Monday, December 29, 2008
By Fernando de Freitas Leitão Torres

Pipocam pelos blogs, pelos jornais e mesas de bar as listas. Os cinco mais e os cinco menos (ou qualquer quantidade) de 2008 são diversos. Todas as listas são fruto de mera arbitrariedades sem mêtodos (prêmios são arbitrariedades com métodos). O melhor livro editado esse ano? Deixei de ler tantos livros tão altamente recomendados, me dediquei a tantos livros auto recomendos. Seria leviano fazer uma lista dos melhores livros que lí (e não necessariamente publicados esse ano) escolhendo um terço ou quiçá metade dos livros que passaram por minha cabeceira.

Por sinal, nem sei quantos livros lí esse ano. Foi-se o tempo que eu contava os livros. Sei que li bastante.

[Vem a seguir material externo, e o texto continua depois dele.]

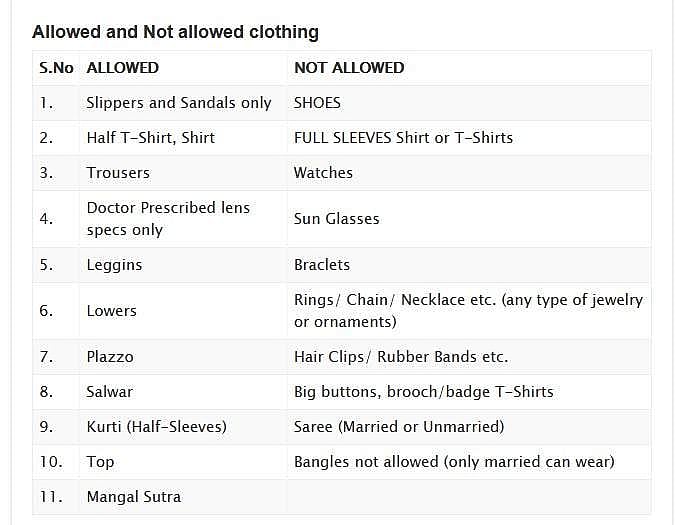The height and width of the screenshot is (525, 676).
Task: Click the 'Watches' cell
Action: [323, 173]
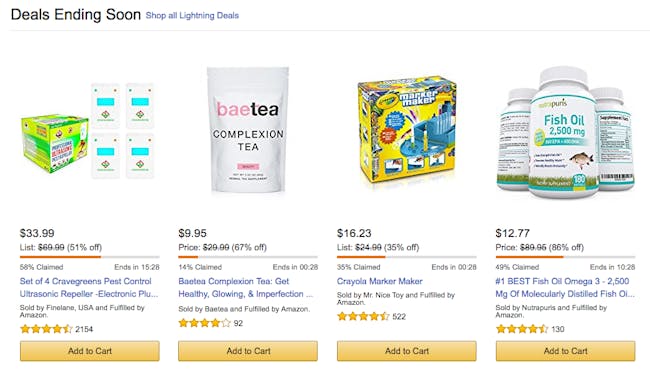Open Shop all Lightning Deals link

click(x=192, y=15)
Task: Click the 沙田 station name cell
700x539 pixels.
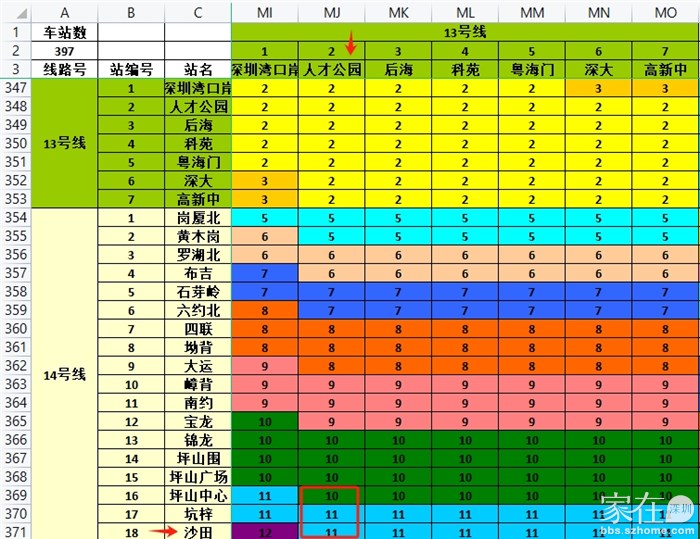Action: pyautogui.click(x=198, y=531)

Menos que alguns anos e mais que outros. Mas li com qualidade. Esse ano finalmente enfrentei certos clássicos que teimavam a me perseguir. Me apressei para conhecer os livros do momento. E como vou comparar Flaubert, Hatoum, Tezza, Beatriz Bracher, Primo Levi, uns com os outros? Quer dizer Milton Hatoum deve estar sorrindo em algum lugar só de imaginar que alguem o colocou na mesma linha que Flaubert em um comentário qualquer. Junto de Samuel Titan Jr., ele um aficcionado pelo autor Francês. Flaubertianos.

E falando em Flaubert e de Samuel Titan Jr., cadê aquela tradução de Educação Sentimental que está no Prelo desde 2005? Samuel é um baita tradutor (merece ser observado pelos juízes do Jabuti), creio que um dos tradutores mais fieis que lí (Baseado na edição de “Bonequinha de Luxo” que li e outras coisas por aí), talvez pela consciência de que todo tradutor é um traídor.

Preciso reafirmar algo: Esse ano foi de Cristovão Tezza, mas poderia ser de Beatriz Bracher. “Antônio” é, sem dúvida alguma, um livro fabuloso.

Feliz Ano Novo a todos, e não se esqueçam: Sejam Felizes

2 Responses to “2008 termina sem listas”

  1. Fernando, Fernando… sempre do contra! Rs!
    Feliz ano novo procê também, hellish lawyer.